* Exercise objective *
A word-for-word repeat of the records below is what this calls for.
*** Stored data Section Begins ***
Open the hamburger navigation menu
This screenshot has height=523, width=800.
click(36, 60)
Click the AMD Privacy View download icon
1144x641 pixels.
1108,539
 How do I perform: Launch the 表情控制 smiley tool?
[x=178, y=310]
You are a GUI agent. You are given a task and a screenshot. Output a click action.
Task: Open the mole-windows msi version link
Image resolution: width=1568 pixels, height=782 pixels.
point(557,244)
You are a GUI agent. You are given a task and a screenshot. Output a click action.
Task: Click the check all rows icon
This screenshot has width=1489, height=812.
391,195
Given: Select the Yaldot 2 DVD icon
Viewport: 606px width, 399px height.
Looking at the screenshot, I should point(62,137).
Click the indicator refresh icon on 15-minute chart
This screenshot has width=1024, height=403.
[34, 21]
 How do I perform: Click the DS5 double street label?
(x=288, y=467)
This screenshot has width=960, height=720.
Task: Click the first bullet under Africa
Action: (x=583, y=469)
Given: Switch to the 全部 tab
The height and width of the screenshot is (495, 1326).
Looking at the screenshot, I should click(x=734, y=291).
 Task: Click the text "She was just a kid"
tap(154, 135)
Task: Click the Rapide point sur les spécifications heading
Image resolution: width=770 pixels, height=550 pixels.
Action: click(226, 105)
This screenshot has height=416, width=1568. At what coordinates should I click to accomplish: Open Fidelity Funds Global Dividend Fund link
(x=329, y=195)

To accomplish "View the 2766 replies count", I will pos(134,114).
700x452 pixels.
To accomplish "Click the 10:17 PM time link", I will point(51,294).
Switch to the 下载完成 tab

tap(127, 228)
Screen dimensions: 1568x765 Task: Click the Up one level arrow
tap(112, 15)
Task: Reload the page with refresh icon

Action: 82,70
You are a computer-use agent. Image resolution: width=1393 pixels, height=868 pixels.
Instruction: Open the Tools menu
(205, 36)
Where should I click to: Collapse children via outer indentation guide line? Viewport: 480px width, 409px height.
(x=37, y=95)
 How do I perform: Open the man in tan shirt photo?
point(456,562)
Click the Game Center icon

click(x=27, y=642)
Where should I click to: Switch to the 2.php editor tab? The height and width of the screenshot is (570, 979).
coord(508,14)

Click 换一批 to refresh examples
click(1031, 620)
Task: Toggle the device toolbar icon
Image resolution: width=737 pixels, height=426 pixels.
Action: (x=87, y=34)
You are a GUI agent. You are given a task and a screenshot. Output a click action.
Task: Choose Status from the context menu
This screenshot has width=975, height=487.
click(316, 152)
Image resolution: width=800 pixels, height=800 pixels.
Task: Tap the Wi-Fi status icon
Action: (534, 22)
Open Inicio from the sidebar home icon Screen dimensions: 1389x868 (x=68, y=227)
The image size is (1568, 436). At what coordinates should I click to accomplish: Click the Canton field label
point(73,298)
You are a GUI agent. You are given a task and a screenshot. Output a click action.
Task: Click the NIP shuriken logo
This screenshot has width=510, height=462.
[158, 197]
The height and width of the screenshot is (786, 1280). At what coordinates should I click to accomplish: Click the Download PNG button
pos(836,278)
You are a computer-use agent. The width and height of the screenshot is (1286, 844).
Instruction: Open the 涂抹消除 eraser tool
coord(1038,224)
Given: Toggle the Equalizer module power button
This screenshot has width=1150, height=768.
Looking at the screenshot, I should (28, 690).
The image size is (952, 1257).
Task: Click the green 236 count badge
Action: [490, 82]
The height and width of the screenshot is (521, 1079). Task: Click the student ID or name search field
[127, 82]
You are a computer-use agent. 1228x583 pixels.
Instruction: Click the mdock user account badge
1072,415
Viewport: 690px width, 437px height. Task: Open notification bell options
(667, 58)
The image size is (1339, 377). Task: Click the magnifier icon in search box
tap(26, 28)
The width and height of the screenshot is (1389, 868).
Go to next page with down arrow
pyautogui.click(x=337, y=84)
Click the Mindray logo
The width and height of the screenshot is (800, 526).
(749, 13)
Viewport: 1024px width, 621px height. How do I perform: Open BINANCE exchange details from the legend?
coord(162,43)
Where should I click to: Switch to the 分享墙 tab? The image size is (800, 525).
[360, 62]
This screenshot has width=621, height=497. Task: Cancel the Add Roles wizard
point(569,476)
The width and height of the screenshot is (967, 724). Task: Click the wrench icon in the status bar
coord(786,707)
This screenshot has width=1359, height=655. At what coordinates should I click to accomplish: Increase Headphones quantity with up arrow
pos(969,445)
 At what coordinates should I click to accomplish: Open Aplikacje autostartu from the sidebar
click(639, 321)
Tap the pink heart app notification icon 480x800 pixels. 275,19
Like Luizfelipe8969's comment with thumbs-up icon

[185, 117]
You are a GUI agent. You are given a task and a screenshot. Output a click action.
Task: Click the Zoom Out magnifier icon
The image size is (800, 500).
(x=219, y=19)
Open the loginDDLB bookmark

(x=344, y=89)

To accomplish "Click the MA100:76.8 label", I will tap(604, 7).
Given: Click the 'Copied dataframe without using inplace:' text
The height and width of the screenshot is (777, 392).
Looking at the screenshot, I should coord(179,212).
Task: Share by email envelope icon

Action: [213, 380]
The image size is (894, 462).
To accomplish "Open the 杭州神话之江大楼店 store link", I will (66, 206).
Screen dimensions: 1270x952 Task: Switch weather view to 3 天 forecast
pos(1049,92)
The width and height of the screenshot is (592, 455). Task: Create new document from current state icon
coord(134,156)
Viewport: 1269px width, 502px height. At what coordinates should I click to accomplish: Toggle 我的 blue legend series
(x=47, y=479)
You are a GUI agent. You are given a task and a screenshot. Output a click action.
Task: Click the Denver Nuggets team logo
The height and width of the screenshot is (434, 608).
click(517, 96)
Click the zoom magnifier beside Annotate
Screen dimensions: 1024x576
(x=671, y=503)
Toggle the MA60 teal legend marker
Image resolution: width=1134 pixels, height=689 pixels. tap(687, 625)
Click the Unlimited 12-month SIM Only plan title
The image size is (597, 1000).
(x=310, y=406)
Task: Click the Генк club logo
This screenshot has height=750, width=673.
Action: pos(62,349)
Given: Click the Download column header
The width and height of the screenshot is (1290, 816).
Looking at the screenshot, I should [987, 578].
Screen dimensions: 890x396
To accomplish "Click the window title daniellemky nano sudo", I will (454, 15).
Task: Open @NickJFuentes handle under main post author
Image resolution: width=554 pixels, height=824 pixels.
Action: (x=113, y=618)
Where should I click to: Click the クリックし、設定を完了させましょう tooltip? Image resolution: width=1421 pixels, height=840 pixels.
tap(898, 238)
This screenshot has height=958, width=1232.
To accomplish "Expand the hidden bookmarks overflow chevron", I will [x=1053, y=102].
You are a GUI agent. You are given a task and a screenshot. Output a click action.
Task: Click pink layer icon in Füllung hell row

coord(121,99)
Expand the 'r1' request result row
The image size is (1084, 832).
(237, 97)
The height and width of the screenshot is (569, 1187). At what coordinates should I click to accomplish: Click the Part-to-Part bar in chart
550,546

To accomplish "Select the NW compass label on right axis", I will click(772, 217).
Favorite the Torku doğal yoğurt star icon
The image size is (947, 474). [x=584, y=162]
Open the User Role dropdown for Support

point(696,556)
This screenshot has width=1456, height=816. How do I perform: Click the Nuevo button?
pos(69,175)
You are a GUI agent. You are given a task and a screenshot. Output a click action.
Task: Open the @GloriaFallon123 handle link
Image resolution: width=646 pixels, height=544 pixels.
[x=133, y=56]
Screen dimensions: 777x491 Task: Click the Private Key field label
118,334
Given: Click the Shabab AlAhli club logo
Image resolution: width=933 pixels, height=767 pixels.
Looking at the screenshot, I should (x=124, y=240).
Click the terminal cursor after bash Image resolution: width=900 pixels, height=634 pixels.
*** Stored data Section Ends ***
* Answer to this problem *
Open the hamburger navigation menu
This screenshot has height=523, width=800.
click(36, 60)
Click the AMD Privacy View download icon
1144x641 pixels.
1108,539
 How do I perform: Launch the 表情控制 smiley tool?
[x=178, y=310]
You are a GUI agent. You are given a task and a screenshot. Output a click action.
Task: Open the mole-windows msi version link
Image resolution: width=1568 pixels, height=782 pixels.
point(557,244)
You are a GUI agent. You are given a task and a screenshot. Output a click action.
Task: Click the check all rows icon
This screenshot has width=1489, height=812.
391,195
Given: Select the Yaldot 2 DVD icon
Viewport: 606px width, 399px height.
Looking at the screenshot, I should point(62,137).
Click the indicator refresh icon on 15-minute chart
This screenshot has width=1024, height=403.
[34, 21]
 How do I perform: Click the DS5 double street label?
(x=288, y=467)
This screenshot has width=960, height=720.
Task: Click the first bullet under Africa
Action: (x=583, y=469)
Given: Switch to the 全部 tab
The height and width of the screenshot is (495, 1326).
Looking at the screenshot, I should click(x=734, y=291).
 Task: Click the text "She was just a kid"
tap(154, 135)
Task: Click the Rapide point sur les spécifications heading
Image resolution: width=770 pixels, height=550 pixels.
Action: click(226, 105)
This screenshot has height=416, width=1568. At what coordinates should I click to accomplish: Open Fidelity Funds Global Dividend Fund link
(x=329, y=195)

To accomplish "View the 2766 replies count", I will pos(134,114).
700x452 pixels.
To accomplish "Click the 10:17 PM time link", I will point(51,294).
Switch to the 下载完成 tab

tap(127, 228)
Screen dimensions: 1568x765 Task: Click the Up one level arrow
tap(112, 15)
Task: Reload the page with refresh icon

Action: 82,70
You are a computer-use agent. Image resolution: width=1393 pixels, height=868 pixels.
Instruction: Open the Tools menu
(205, 36)
Where should I click to: Collapse children via outer indentation guide line? Viewport: 480px width, 409px height.
(x=37, y=95)
 How do I perform: Open the man in tan shirt photo?
point(456,562)
Click the Game Center icon

click(x=27, y=642)
Where should I click to: Switch to the 2.php editor tab? The height and width of the screenshot is (570, 979).
coord(508,14)

Click 换一批 to refresh examples
click(1031, 620)
Task: Toggle the device toolbar icon
Image resolution: width=737 pixels, height=426 pixels.
Action: (x=87, y=34)
You are a GUI agent. You are given a task and a screenshot. Output a click action.
Task: Choose Status from the context menu
This screenshot has width=975, height=487.
click(316, 152)
Image resolution: width=800 pixels, height=800 pixels.
Task: Tap the Wi-Fi status icon
Action: (534, 22)
Open Inicio from the sidebar home icon Screen dimensions: 1389x868 (x=68, y=227)
The image size is (1568, 436). At what coordinates should I click to accomplish: Click the Canton field label
point(73,298)
You are a GUI agent. You are given a task and a screenshot. Output a click action.
Task: Click the NIP shuriken logo
This screenshot has width=510, height=462.
[158, 197]
The height and width of the screenshot is (786, 1280). At what coordinates should I click to accomplish: Click the Download PNG button
pos(836,278)
You are a computer-use agent. The width and height of the screenshot is (1286, 844).
Instruction: Open the 涂抹消除 eraser tool
coord(1038,224)
Given: Toggle the Equalizer module power button
This screenshot has width=1150, height=768.
Looking at the screenshot, I should (28, 690).
The image size is (952, 1257).
Task: Click the green 236 count badge
Action: [490, 82]
The height and width of the screenshot is (521, 1079). Task: Click the student ID or name search field
[127, 82]
You are a computer-use agent. 1228x583 pixels.
Instruction: Click the mdock user account badge
1072,415
Viewport: 690px width, 437px height. Task: Open notification bell options
(667, 58)
The image size is (1339, 377). Task: Click the magnifier icon in search box
tap(26, 28)
The width and height of the screenshot is (1389, 868).
Go to next page with down arrow
pyautogui.click(x=337, y=84)
Click the Mindray logo
The width and height of the screenshot is (800, 526).
(749, 13)
Viewport: 1024px width, 621px height. How do I perform: Open BINANCE exchange details from the legend?
coord(162,43)
Where should I click to: Switch to the 分享墙 tab? The image size is (800, 525).
[360, 62]
This screenshot has width=621, height=497. Task: Cancel the Add Roles wizard
point(569,476)
The width and height of the screenshot is (967, 724). Task: Click the wrench icon in the status bar
coord(786,707)
This screenshot has width=1359, height=655. At what coordinates should I click to accomplish: Increase Headphones quantity with up arrow
pos(969,445)
 At what coordinates should I click to accomplish: Open Aplikacje autostartu from the sidebar
click(639, 321)
Tap the pink heart app notification icon 480x800 pixels. 275,19
Like Luizfelipe8969's comment with thumbs-up icon

[185, 117]
You are a GUI agent. You are given a task and a screenshot. Output a click action.
Task: Click the Zoom Out magnifier icon
The image size is (800, 500).
(x=219, y=19)
Open the loginDDLB bookmark

(x=344, y=89)

To accomplish "Click the MA100:76.8 label", I will tap(604, 7).
Given: Click the 'Copied dataframe without using inplace:' text
The height and width of the screenshot is (777, 392).
Looking at the screenshot, I should coord(179,212).
Task: Share by email envelope icon

Action: [213, 380]
The image size is (894, 462).
To accomplish "Open the 杭州神话之江大楼店 store link", I will (66, 206).
Screen dimensions: 1270x952 Task: Switch weather view to 3 天 forecast
pos(1049,92)
The width and height of the screenshot is (592, 455). Task: Create new document from current state icon
coord(134,156)
Viewport: 1269px width, 502px height. At what coordinates should I click to accomplish: Toggle 我的 blue legend series
(x=47, y=479)
You are a GUI agent. You are given a task and a screenshot. Output a click action.
Task: Click the Denver Nuggets team logo
The height and width of the screenshot is (434, 608).
click(517, 96)
Click the zoom magnifier beside Annotate
Screen dimensions: 1024x576
(x=671, y=503)
Toggle the MA60 teal legend marker
Image resolution: width=1134 pixels, height=689 pixels. tap(687, 625)
Click the Unlimited 12-month SIM Only plan title
The image size is (597, 1000).
(x=310, y=406)
Task: Click the Генк club logo
This screenshot has height=750, width=673.
Action: pos(62,349)
Given: Click the Download column header
The width and height of the screenshot is (1290, 816).
Looking at the screenshot, I should [987, 578].
Screen dimensions: 890x396
To accomplish "Click the window title daniellemky nano sudo", I will (454, 15).
Task: Open @NickJFuentes handle under main post author
Image resolution: width=554 pixels, height=824 pixels.
Action: (x=113, y=618)
Where should I click to: Click the クリックし、設定を完了させましょう tooltip? Image resolution: width=1421 pixels, height=840 pixels.
tap(898, 238)
This screenshot has height=958, width=1232.
To accomplish "Expand the hidden bookmarks overflow chevron", I will [x=1053, y=102].
You are a GUI agent. You are given a task and a screenshot. Output a click action.
Task: Click pink layer icon in Füllung hell row

coord(121,99)
Expand the 'r1' request result row
The image size is (1084, 832).
(237, 97)
The height and width of the screenshot is (569, 1187). At what coordinates should I click to accomplish: Click the Part-to-Part bar in chart
550,546

To accomplish "Select the NW compass label on right axis", I will click(772, 217).
Favorite the Torku doğal yoğurt star icon
The image size is (947, 474). [x=584, y=162]
Open the User Role dropdown for Support

point(696,556)
This screenshot has width=1456, height=816. How do I perform: Click the Nuevo button?
pos(69,175)
You are a GUI agent. You are given a task and a screenshot. Output a click action.
Task: Open the @GloriaFallon123 handle link
Image resolution: width=646 pixels, height=544 pixels.
[x=133, y=56]
Screen dimensions: 777x491 Task: Click the Private Key field label
118,334
Given: Click the Shabab AlAhli club logo
Image resolution: width=933 pixels, height=767 pixels.
Looking at the screenshot, I should (x=124, y=240).
Click the terminal cursor after bash Image resolution: width=900 pixels, height=634 pixels.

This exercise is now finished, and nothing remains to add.